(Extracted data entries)
# # #

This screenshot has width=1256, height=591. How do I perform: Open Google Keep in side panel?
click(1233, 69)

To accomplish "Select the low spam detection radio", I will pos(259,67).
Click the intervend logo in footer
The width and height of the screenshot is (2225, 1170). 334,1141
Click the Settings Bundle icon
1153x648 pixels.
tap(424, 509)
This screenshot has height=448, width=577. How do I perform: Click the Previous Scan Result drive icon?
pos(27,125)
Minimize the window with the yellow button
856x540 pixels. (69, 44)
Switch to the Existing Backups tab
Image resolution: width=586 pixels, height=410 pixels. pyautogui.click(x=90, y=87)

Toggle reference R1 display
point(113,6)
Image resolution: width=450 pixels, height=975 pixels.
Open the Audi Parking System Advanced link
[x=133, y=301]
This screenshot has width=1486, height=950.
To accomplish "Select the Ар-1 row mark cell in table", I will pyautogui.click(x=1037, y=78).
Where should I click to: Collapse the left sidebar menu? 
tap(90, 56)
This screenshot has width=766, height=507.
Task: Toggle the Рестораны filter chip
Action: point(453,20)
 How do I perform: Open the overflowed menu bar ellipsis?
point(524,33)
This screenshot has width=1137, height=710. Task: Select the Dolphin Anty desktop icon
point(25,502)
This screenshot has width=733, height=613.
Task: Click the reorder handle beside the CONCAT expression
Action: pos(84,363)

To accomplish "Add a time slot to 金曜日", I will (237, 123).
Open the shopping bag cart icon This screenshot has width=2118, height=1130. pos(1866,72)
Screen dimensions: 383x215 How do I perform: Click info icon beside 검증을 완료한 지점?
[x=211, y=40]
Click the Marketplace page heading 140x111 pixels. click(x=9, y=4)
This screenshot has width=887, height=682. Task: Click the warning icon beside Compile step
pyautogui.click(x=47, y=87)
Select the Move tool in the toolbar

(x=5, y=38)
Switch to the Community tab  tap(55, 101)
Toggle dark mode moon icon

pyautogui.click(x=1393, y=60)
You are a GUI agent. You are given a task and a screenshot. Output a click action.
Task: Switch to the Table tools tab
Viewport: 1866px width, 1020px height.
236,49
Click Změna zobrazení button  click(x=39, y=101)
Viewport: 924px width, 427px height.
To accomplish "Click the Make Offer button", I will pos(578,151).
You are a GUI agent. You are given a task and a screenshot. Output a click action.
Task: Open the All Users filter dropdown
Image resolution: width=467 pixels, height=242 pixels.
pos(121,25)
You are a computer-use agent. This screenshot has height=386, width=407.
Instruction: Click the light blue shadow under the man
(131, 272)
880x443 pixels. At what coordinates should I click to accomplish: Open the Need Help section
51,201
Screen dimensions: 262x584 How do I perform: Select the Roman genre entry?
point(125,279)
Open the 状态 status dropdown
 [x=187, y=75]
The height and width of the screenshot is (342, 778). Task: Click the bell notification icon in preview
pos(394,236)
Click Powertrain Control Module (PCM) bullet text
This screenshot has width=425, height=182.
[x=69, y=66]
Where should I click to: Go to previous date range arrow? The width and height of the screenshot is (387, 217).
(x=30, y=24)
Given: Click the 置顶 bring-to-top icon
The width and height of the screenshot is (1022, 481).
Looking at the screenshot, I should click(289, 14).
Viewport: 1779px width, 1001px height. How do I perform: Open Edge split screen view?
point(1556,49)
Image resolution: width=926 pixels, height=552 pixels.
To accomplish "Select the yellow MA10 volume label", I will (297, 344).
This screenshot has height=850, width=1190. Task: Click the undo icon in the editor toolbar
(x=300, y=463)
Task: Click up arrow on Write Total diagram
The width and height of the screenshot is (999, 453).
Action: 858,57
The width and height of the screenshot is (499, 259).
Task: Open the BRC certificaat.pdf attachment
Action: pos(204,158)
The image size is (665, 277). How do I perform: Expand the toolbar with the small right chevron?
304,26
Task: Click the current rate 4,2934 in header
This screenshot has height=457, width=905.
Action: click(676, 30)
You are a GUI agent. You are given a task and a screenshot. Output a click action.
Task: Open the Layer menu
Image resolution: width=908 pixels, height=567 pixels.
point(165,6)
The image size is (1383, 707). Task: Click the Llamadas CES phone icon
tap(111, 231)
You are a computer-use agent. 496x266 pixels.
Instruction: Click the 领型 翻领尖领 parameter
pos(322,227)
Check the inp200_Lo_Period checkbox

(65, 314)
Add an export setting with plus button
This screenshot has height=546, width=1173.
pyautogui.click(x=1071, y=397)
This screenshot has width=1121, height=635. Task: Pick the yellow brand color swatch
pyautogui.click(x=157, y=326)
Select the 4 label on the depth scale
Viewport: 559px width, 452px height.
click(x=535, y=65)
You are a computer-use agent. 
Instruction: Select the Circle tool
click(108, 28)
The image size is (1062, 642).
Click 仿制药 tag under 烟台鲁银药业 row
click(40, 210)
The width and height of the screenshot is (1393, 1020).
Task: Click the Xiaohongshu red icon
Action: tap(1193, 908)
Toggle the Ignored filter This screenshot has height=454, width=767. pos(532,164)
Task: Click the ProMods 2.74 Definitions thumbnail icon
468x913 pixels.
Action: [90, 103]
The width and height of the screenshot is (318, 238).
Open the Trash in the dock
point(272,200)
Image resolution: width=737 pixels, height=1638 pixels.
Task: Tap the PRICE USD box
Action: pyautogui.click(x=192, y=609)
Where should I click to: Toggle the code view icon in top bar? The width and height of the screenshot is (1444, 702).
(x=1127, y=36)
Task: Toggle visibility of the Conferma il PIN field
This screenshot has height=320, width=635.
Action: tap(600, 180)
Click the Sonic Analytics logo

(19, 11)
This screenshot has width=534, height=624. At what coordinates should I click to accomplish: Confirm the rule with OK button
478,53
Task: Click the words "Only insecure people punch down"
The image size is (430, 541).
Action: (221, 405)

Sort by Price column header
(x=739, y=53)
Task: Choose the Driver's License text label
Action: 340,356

# # #

Can you arrange all of the items above as a numbered list, one line per number, with the blank lines dropped?

#### RESULT:
1. This screenshot has width=1256, height=591. How do I perform: Open Google Keep in side panel?
2. click(1233, 69)
3. To accomplish "Select the low spam detection radio", I will pos(259,67).
4. Click the intervend logo in footer
5. The width and height of the screenshot is (2225, 1170). 334,1141
6. Click the Settings Bundle icon
7. 1153x648 pixels.
8. tap(424, 509)
9. This screenshot has height=448, width=577. How do I perform: Click the Previous Scan Result drive icon?
10. pos(27,125)
11. Minimize the window with the yellow button
12. 856x540 pixels. (69, 44)
13. Switch to the Existing Backups tab
14. Image resolution: width=586 pixels, height=410 pixels. pyautogui.click(x=90, y=87)
15. Toggle reference R1 display
16. point(113,6)
17. Image resolution: width=450 pixels, height=975 pixels.
18. Open the Audi Parking System Advanced link
19. [x=133, y=301]
20. This screenshot has width=1486, height=950.
21. To accomplish "Select the Ар-1 row mark cell in table", I will pyautogui.click(x=1037, y=78).
22. Where should I click to: Collapse the left sidebar menu? 
23. tap(90, 56)
24. This screenshot has width=766, height=507.
25. Task: Toggle the Рестораны filter chip
26. Action: point(453,20)
27.  How do I perform: Open the overflowed menu bar ellipsis?
28. point(524,33)
29. This screenshot has width=1137, height=710. Task: Select the Dolphin Anty desktop icon
30. point(25,502)
31. This screenshot has width=733, height=613.
32. Task: Click the reorder handle beside the CONCAT expression
33. Action: pos(84,363)
34. To accomplish "Add a time slot to 金曜日", I will (237, 123).
35. Open the shopping bag cart icon This screenshot has width=2118, height=1130. pos(1866,72)
36. Screen dimensions: 383x215 How do I perform: Click info icon beside 검증을 완료한 지점?
37. [x=211, y=40]
38. Click the Marketplace page heading 140x111 pixels. click(x=9, y=4)
39. This screenshot has width=887, height=682. Task: Click the warning icon beside Compile step
40. pyautogui.click(x=47, y=87)
41. Select the Move tool in the toolbar
42. (x=5, y=38)
43. Switch to the Community tab  tap(55, 101)
44. Toggle dark mode moon icon
45. pyautogui.click(x=1393, y=60)
46. You are a GUI agent. You are given a task and a screenshot. Output a click action.
47. Task: Switch to the Table tools tab
48. Viewport: 1866px width, 1020px height.
49. 236,49
50. Click Změna zobrazení button  click(x=39, y=101)
51. Viewport: 924px width, 427px height.
52. To accomplish "Click the Make Offer button", I will pos(578,151).
53. You are a GUI agent. You are given a task and a screenshot. Output a click action.
54. Task: Open the All Users filter dropdown
55. Image resolution: width=467 pixels, height=242 pixels.
56. pos(121,25)
57. You are a computer-use agent. This screenshot has height=386, width=407.
58. Instruction: Click the light blue shadow under the man
59. (131, 272)
60. 880x443 pixels. At what coordinates should I click to accomplish: Open the Need Help section
61. 51,201
62. Screen dimensions: 262x584 How do I perform: Select the Roman genre entry?
63. point(125,279)
64. Open the 状态 status dropdown
65.  [x=187, y=75]
66. The height and width of the screenshot is (342, 778). Task: Click the bell notification icon in preview
67. pos(394,236)
68. Click Powertrain Control Module (PCM) bullet text
69. This screenshot has width=425, height=182.
70. [x=69, y=66]
71. Where should I click to: Go to previous date range arrow? The width and height of the screenshot is (387, 217).
72. (x=30, y=24)
73. Given: Click the 置顶 bring-to-top icon
74. The width and height of the screenshot is (1022, 481).
75. Looking at the screenshot, I should click(289, 14).
76. Viewport: 1779px width, 1001px height. How do I perform: Open Edge split screen view?
77. point(1556,49)
78. Image resolution: width=926 pixels, height=552 pixels.
79. To accomplish "Select the yellow MA10 volume label", I will (297, 344).
80. This screenshot has height=850, width=1190. Task: Click the undo icon in the editor toolbar
81. (x=300, y=463)
82. Task: Click up arrow on Write Total diagram
83. The width and height of the screenshot is (999, 453).
84. Action: 858,57
85. The width and height of the screenshot is (499, 259).
86. Task: Open the BRC certificaat.pdf attachment
87. Action: pos(204,158)
88. The image size is (665, 277). How do I perform: Expand the toolbar with the small right chevron?
89. 304,26
90. Task: Click the current rate 4,2934 in header
91. This screenshot has height=457, width=905.
92. Action: click(676, 30)
93. You are a GUI agent. You are given a task and a screenshot. Output a click action.
94. Task: Open the Layer menu
95. Image resolution: width=908 pixels, height=567 pixels.
96. point(165,6)
97. The image size is (1383, 707). Task: Click the Llamadas CES phone icon
98. tap(111, 231)
99. You are a computer-use agent. 496x266 pixels.
100. Instruction: Click the 领型 翻领尖领 parameter
101. pos(322,227)
102. Check the inp200_Lo_Period checkbox
103. (65, 314)
104. Add an export setting with plus button
105. This screenshot has height=546, width=1173.
106. pyautogui.click(x=1071, y=397)
107. This screenshot has width=1121, height=635. Task: Pick the yellow brand color swatch
108. pyautogui.click(x=157, y=326)
109. Select the 4 label on the depth scale
110. Viewport: 559px width, 452px height.
111. click(x=535, y=65)
112. You are a computer-use agent. 
113. Instruction: Select the Circle tool
114. click(108, 28)
115. The image size is (1062, 642).
116. Click 仿制药 tag under 烟台鲁银药业 row
117. click(40, 210)
118. The width and height of the screenshot is (1393, 1020).
119. Task: Click the Xiaohongshu red icon
120. Action: tap(1193, 908)
121. Toggle the Ignored filter This screenshot has height=454, width=767. pos(532,164)
122. Task: Click the ProMods 2.74 Definitions thumbnail icon
123. 468x913 pixels.
124. Action: [90, 103]
125. The width and height of the screenshot is (318, 238).
126. Open the Trash in the dock
127. point(272,200)
128. Image resolution: width=737 pixels, height=1638 pixels.
129. Task: Tap the PRICE USD box
130. Action: pyautogui.click(x=192, y=609)
131. Where should I click to: Toggle the code view icon in top bar? The width and height of the screenshot is (1444, 702).
132. (x=1127, y=36)
133. Task: Toggle visibility of the Conferma il PIN field
134. This screenshot has height=320, width=635.
135. Action: tap(600, 180)
136. Click the Sonic Analytics logo
137. (19, 11)
138. This screenshot has width=534, height=624. At what coordinates should I click to accomplish: Confirm the rule with OK button
139. 478,53
140. Task: Click the words "Only insecure people punch down"
141. The image size is (430, 541).
142. Action: (221, 405)
143. Sort by Price column header
144. (x=739, y=53)
145. Task: Choose the Driver's License text label
146. Action: 340,356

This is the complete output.